In a study of more than 47,000 men and women in Finland, moderate and high levels of physical activity were associated with lower stroke risk. Exercise helps reduce blood pressure by making the heart stronger. And the stronger the heart, the less effort it takes to pump blood around the bodyso the lower the blood pressure. Physical activity also can help decrease the risk of developing diabetes and control cholesterol levels, both of which up your chances of a stroke.
Experts aren’t clear on why alcohol raises blood pressure and increases stroke risk, but research from the University of Cincinnati has shown that having more than two drinks a day is associated with subarachnoid hemorrhage, a particularly deadly type of stroke caused by the rupture of a blood vessel on the surface of the brain; it tends to strike premenopausal women.
Likewise, Tulane University researchers reported several months ago that the risk of ischemic stroke rises with greater alcohol intake.
Gaining even 22 pounds after the age of 18 is associated with increased risk of stroke.
Diets high in saturated fat and cholesterol can raise blood-cholesterol levels.

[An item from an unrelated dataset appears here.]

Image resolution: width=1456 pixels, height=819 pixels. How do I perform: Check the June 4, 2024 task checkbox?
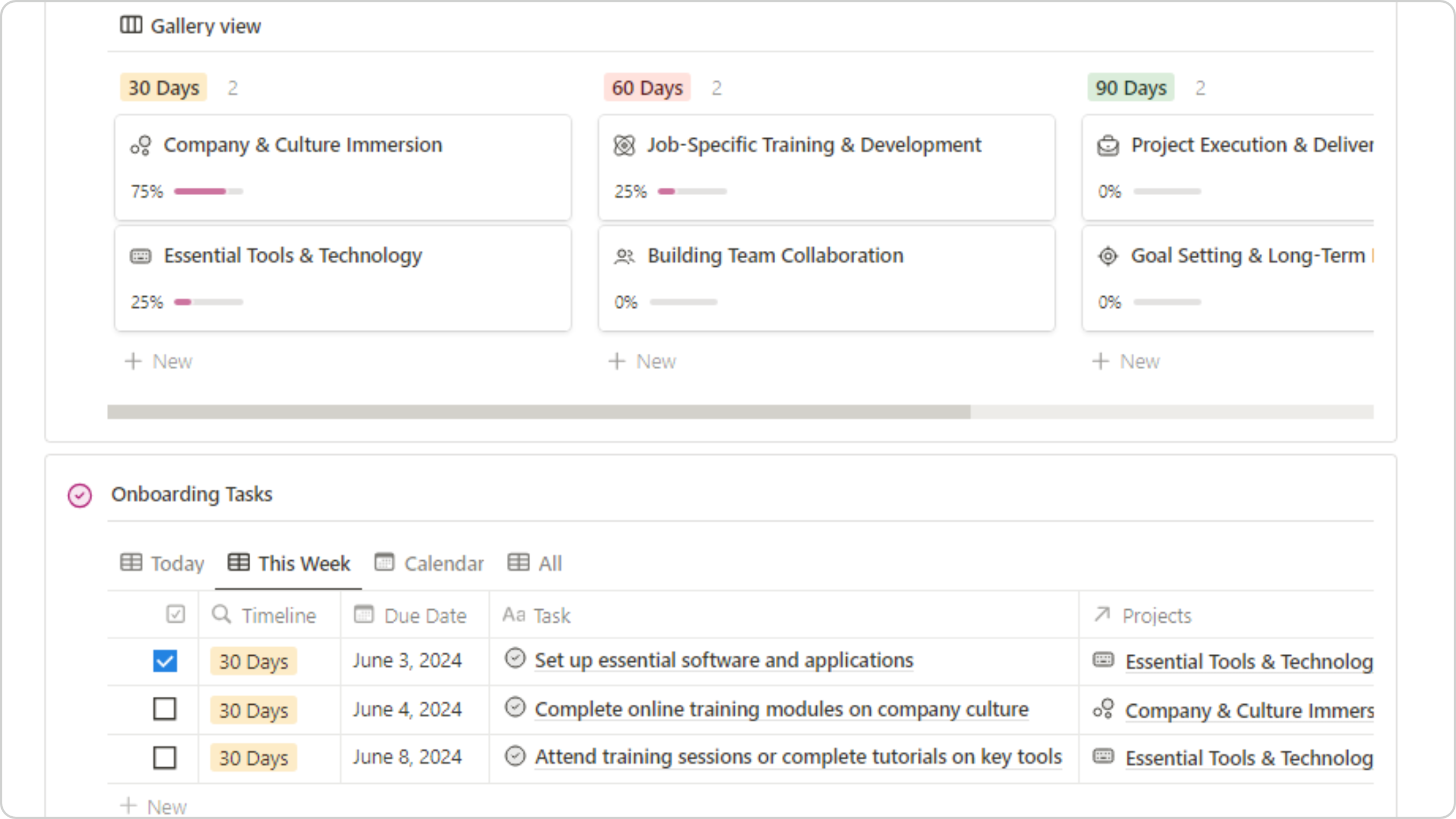(x=165, y=709)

“Cholesterol tends to adhere to the arteries, and blood tends to stick to those spots, increasing the risk of clotting,” Morgenstern says. Excess sodium intake can contribute to high blood pressure, too. Eating five or more servings of fruits and vegetables a day may reduce stroke risk.
Stroke risk decreases significantly two years after quitting and is at the level of nonsmokers by five years, research shows. In fact, recent data from the Women’s Health Study showed that women who smoke a pack a day are at increased risk of hypertension. What’s more, the nicotine and carbon monoxide damage the cardiovascular system, leading to a higher risk of stroke.